* [Required action]: Exactly as given, write out all the entries again.

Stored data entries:
=== Begin Enclosure ===

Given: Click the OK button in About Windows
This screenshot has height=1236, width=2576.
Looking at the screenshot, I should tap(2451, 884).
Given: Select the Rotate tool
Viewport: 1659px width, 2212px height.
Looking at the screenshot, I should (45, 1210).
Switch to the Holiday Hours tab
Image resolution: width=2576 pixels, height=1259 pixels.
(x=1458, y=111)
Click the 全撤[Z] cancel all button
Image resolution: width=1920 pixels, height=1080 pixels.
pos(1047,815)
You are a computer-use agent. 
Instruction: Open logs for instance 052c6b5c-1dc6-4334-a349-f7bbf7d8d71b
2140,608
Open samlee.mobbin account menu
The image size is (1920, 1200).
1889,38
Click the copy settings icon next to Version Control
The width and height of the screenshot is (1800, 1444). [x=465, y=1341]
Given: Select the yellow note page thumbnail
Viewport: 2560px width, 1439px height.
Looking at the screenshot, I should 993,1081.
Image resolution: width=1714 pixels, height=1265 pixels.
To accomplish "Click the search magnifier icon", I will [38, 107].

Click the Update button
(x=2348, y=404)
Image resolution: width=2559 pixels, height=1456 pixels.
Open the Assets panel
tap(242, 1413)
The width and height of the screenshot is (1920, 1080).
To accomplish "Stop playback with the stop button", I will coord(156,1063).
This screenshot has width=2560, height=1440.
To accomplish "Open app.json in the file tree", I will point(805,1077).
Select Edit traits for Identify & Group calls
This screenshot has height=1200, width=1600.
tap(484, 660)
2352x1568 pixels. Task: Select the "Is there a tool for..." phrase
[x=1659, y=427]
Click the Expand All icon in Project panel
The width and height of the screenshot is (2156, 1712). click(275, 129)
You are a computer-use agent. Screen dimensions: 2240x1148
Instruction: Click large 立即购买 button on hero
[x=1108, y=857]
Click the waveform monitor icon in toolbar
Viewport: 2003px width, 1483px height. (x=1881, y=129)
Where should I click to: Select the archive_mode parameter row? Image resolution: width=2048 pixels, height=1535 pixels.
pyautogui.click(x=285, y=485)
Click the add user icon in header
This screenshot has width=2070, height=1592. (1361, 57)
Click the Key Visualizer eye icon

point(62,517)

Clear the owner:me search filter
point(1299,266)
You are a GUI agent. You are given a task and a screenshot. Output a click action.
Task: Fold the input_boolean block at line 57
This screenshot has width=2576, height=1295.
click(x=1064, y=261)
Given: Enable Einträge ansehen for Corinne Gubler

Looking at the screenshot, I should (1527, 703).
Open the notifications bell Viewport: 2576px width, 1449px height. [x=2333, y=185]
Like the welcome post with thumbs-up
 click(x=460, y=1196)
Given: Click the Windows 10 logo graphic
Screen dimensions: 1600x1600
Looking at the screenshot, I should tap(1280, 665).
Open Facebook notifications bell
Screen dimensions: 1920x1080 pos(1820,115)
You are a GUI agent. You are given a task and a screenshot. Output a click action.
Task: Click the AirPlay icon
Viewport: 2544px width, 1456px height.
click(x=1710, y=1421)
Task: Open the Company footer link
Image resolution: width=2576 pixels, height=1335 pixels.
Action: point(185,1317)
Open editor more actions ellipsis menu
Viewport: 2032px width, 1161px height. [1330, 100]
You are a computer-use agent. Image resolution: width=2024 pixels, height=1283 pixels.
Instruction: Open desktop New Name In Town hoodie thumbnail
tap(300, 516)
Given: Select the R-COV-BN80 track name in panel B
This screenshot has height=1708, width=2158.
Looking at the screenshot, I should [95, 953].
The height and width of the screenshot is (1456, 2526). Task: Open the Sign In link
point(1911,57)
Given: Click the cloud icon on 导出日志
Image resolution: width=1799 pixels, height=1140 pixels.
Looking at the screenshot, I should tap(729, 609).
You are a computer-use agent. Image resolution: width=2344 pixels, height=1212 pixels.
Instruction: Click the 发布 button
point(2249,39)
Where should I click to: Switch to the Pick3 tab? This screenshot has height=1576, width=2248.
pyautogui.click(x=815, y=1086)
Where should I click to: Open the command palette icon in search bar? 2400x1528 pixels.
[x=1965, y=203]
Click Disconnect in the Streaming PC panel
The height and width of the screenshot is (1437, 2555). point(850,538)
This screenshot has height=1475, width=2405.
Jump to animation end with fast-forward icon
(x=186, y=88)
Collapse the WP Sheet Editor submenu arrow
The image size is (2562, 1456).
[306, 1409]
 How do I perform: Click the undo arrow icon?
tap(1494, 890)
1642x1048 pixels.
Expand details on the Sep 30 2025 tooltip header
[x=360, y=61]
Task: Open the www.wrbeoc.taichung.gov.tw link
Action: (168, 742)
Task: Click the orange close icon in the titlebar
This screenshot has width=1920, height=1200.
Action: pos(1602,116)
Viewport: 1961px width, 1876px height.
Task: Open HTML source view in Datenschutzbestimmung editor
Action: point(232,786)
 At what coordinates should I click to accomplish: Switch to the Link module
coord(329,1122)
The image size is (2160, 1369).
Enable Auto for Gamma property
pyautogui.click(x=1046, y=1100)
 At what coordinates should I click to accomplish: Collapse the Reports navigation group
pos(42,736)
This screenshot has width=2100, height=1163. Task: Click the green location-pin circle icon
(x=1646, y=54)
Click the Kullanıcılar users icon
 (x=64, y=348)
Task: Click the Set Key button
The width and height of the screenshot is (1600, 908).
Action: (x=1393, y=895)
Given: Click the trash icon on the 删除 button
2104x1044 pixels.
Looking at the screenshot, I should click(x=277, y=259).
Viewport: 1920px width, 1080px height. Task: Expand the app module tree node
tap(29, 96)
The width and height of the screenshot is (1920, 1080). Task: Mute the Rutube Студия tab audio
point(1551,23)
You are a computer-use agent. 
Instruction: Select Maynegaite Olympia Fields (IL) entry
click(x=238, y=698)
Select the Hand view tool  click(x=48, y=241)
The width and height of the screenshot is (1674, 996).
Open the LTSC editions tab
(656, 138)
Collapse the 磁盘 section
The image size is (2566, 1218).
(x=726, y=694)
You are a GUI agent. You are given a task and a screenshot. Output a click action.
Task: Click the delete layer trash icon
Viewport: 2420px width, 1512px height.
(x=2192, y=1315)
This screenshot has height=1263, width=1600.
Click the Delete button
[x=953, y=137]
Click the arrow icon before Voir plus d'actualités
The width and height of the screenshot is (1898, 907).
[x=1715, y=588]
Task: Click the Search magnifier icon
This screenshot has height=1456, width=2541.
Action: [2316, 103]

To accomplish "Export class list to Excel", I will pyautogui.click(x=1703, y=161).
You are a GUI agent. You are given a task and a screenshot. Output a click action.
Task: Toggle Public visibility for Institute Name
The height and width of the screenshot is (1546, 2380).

=== End Enclosure ===

* [Written reply]:
Given: Click the OK button in About Windows
This screenshot has height=1236, width=2576.
Looking at the screenshot, I should tap(2451, 884).
Given: Select the Rotate tool
Viewport: 1659px width, 2212px height.
Looking at the screenshot, I should (45, 1210).
Switch to the Holiday Hours tab
Image resolution: width=2576 pixels, height=1259 pixels.
(x=1458, y=111)
Click the 全撤[Z] cancel all button
Image resolution: width=1920 pixels, height=1080 pixels.
pos(1047,815)
You are a computer-use agent. 
Instruction: Open logs for instance 052c6b5c-1dc6-4334-a349-f7bbf7d8d71b
2140,608
Open samlee.mobbin account menu
The image size is (1920, 1200).
1889,38
Click the copy settings icon next to Version Control
The width and height of the screenshot is (1800, 1444). [x=465, y=1341]
Given: Select the yellow note page thumbnail
Viewport: 2560px width, 1439px height.
Looking at the screenshot, I should 993,1081.
Image resolution: width=1714 pixels, height=1265 pixels.
To accomplish "Click the search magnifier icon", I will [38, 107].

Click the Update button
(x=2348, y=404)
Image resolution: width=2559 pixels, height=1456 pixels.
Open the Assets panel
tap(242, 1413)
The width and height of the screenshot is (1920, 1080).
To accomplish "Stop playback with the stop button", I will coord(156,1063).
This screenshot has width=2560, height=1440.
To accomplish "Open app.json in the file tree", I will point(805,1077).
Select Edit traits for Identify & Group calls
This screenshot has height=1200, width=1600.
tap(484, 660)
2352x1568 pixels. Task: Select the "Is there a tool for..." phrase
[x=1659, y=427]
Click the Expand All icon in Project panel
The width and height of the screenshot is (2156, 1712). click(275, 129)
You are a computer-use agent. Screen dimensions: 2240x1148
Instruction: Click large 立即购买 button on hero
[x=1108, y=857]
Click the waveform monitor icon in toolbar
Viewport: 2003px width, 1483px height. (x=1881, y=129)
Where should I click to: Select the archive_mode parameter row? Image resolution: width=2048 pixels, height=1535 pixels.
pyautogui.click(x=285, y=485)
Click the add user icon in header
This screenshot has width=2070, height=1592. (1361, 57)
Click the Key Visualizer eye icon

point(62,517)

Clear the owner:me search filter
point(1299,266)
You are a GUI agent. You are given a task and a screenshot. Output a click action.
Task: Fold the input_boolean block at line 57
This screenshot has width=2576, height=1295.
click(x=1064, y=261)
Given: Enable Einträge ansehen for Corinne Gubler

Looking at the screenshot, I should (1527, 703).
Open the notifications bell Viewport: 2576px width, 1449px height. [x=2333, y=185]
Like the welcome post with thumbs-up
 click(x=460, y=1196)
Given: Click the Windows 10 logo graphic
Screen dimensions: 1600x1600
Looking at the screenshot, I should tap(1280, 665).
Open Facebook notifications bell
Screen dimensions: 1920x1080 pos(1820,115)
You are a GUI agent. You are given a task and a screenshot. Output a click action.
Task: Click the AirPlay icon
Viewport: 2544px width, 1456px height.
click(x=1710, y=1421)
Task: Open the Company footer link
Image resolution: width=2576 pixels, height=1335 pixels.
Action: point(185,1317)
Open editor more actions ellipsis menu
Viewport: 2032px width, 1161px height. [1330, 100]
You are a computer-use agent. Image resolution: width=2024 pixels, height=1283 pixels.
Instruction: Open desktop New Name In Town hoodie thumbnail
tap(300, 516)
Given: Select the R-COV-BN80 track name in panel B
This screenshot has height=1708, width=2158.
Looking at the screenshot, I should [95, 953].
The height and width of the screenshot is (1456, 2526). Task: Open the Sign In link
point(1911,57)
Given: Click the cloud icon on 导出日志
Image resolution: width=1799 pixels, height=1140 pixels.
Looking at the screenshot, I should tap(729, 609).
You are a computer-use agent. Image resolution: width=2344 pixels, height=1212 pixels.
Instruction: Click the 发布 button
point(2249,39)
Where should I click to: Switch to the Pick3 tab? This screenshot has height=1576, width=2248.
pyautogui.click(x=815, y=1086)
Where should I click to: Open the command palette icon in search bar? 2400x1528 pixels.
[x=1965, y=203]
Click Disconnect in the Streaming PC panel
The height and width of the screenshot is (1437, 2555). point(850,538)
This screenshot has height=1475, width=2405.
Jump to animation end with fast-forward icon
(x=186, y=88)
Collapse the WP Sheet Editor submenu arrow
The image size is (2562, 1456).
[306, 1409]
 How do I perform: Click the undo arrow icon?
tap(1494, 890)
1642x1048 pixels.
Expand details on the Sep 30 2025 tooltip header
[x=360, y=61]
Task: Open the www.wrbeoc.taichung.gov.tw link
Action: (168, 742)
Task: Click the orange close icon in the titlebar
This screenshot has width=1920, height=1200.
Action: pos(1602,116)
Viewport: 1961px width, 1876px height.
Task: Open HTML source view in Datenschutzbestimmung editor
Action: point(232,786)
 At what coordinates should I click to accomplish: Switch to the Link module
coord(329,1122)
The image size is (2160, 1369).
Enable Auto for Gamma property
pyautogui.click(x=1046, y=1100)
 At what coordinates should I click to accomplish: Collapse the Reports navigation group
pos(42,736)
This screenshot has width=2100, height=1163. Task: Click the green location-pin circle icon
(x=1646, y=54)
Click the Kullanıcılar users icon
 (x=64, y=348)
Task: Click the Set Key button
The width and height of the screenshot is (1600, 908).
Action: (x=1393, y=895)
Given: Click the trash icon on the 删除 button
2104x1044 pixels.
Looking at the screenshot, I should click(x=277, y=259).
Viewport: 1920px width, 1080px height. Task: Expand the app module tree node
tap(29, 96)
The width and height of the screenshot is (1920, 1080). Task: Mute the Rutube Студия tab audio
point(1551,23)
You are a computer-use agent. 
Instruction: Select Maynegaite Olympia Fields (IL) entry
click(x=238, y=698)
Select the Hand view tool  click(x=48, y=241)
The width and height of the screenshot is (1674, 996).
Open the LTSC editions tab
(656, 138)
Collapse the 磁盘 section
The image size is (2566, 1218).
(x=726, y=694)
You are a GUI agent. You are given a task and a screenshot. Output a click action.
Task: Click the delete layer trash icon
Viewport: 2420px width, 1512px height.
(x=2192, y=1315)
This screenshot has height=1263, width=1600.
Click the Delete button
[x=953, y=137]
Click the arrow icon before Voir plus d'actualités
The width and height of the screenshot is (1898, 907).
[x=1715, y=588]
Task: Click the Search magnifier icon
This screenshot has height=1456, width=2541.
Action: [2316, 103]

To accomplish "Export class list to Excel", I will pyautogui.click(x=1703, y=161).
You are a GUI agent. You are given a task and a screenshot. Output a click action.
Task: Toggle Public visibility for Institute Name
The height and width of the screenshot is (1546, 2380).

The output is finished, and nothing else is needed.